Equine Chiropractic: Adjustments for performance

Published September 9th, 2014 in Blog | No Comments »

Equine Veterinary Chiropractic assessment

Dr. Erika assesses cervical vertebrae

Cold back? Let’s make an adjustment….

I can do chiropractic adjustments on just about all of my patients, but the ones that are generally the most fun and rewarding are the equine patients. Horses have a uniquely stabilized spine and also tend to take a lot more ground force up through their backs than other species I work with. Add to that the fact that we usually expect them to perform at some level of physical fitness while wearing a saddle and bridle and carrying a rider and you have a recipe for potential “subluxations”.

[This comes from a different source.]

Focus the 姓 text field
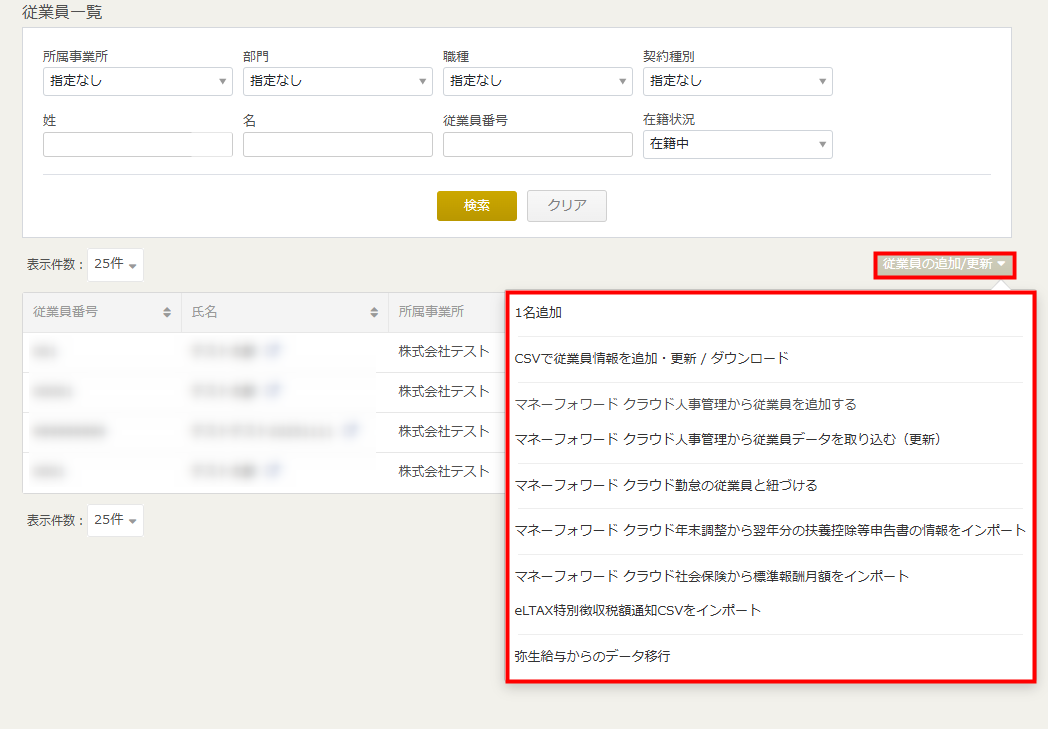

In chiropractic medicine a subluxation refers to a joint that is not moving as it should. These joints have restricted range of motion compared to the ideal. While you may be able to live with a subluxation, the discomfort it causes can lead to decreased performance and possibly even unexplained bad behavior. I’ve seen equine patients who will toss their heads, refuse to stand for mounting, buck, or even rear simply because of a few subluxations. Sometimes these horses will be so tender that if you apply pressure to their spinal muscles they will twitch and show obvious signs of discomfort.

Equine withers adjustment

Dr. Erika adjusts a vertebra in the withers

Equine chiropractic issues can arise from many sources. Athletes performing in high impact sports will often develop subluxations from the kinds of stresses placed on their back. Think about the stress on the back of a reining horse, a jumper, or a cutting horse. Even a dressage or trail horse performs high impact exercises whose force must be dispersed by the spine. Another common source is poor saddle fit. If your horse’s saddle has a tree that is too small, the pinching across the withers can be a source of chiropractic issues. Often these issues will appear in the withers, but there will sometimes be compensatory changes in other places along the spine as well.

Equine Cervical Chiropractic

Dr. Erika adjusts the atlas, the second vertebra in the neck.

 

 

 

 

If your horse likes to stick its neck through the fence to graze, he or she could be predisposed to developing subluxations in their neck. This can cause discomfort during bending exercises, or when you ask your horse to give to the pressure of the bit. Neck subluxations are a major source of neck discomfort that can lead to performance related head tossing.

These are just a few of the ways that your equine partner can end up with a chiropractic issue. The solution is to improve spinal health! Dr. Erika can come out to your horse’s location and perform chiropractic adjustments as well as saddle fitting assessments. Horses usually love their chiropractic care and equine athletes appreciate bodywork just like human athletes do. Just make sure that your equine chiropractor has appropriate training. The professional should be a veterinarian or a doctor of chiropractics and have attended specialized training in veterinary chiropractics. Human chiropractors can do an excellent job, however equine spines are very different from human ones and you need to know that your chiropractor has learned about these differences.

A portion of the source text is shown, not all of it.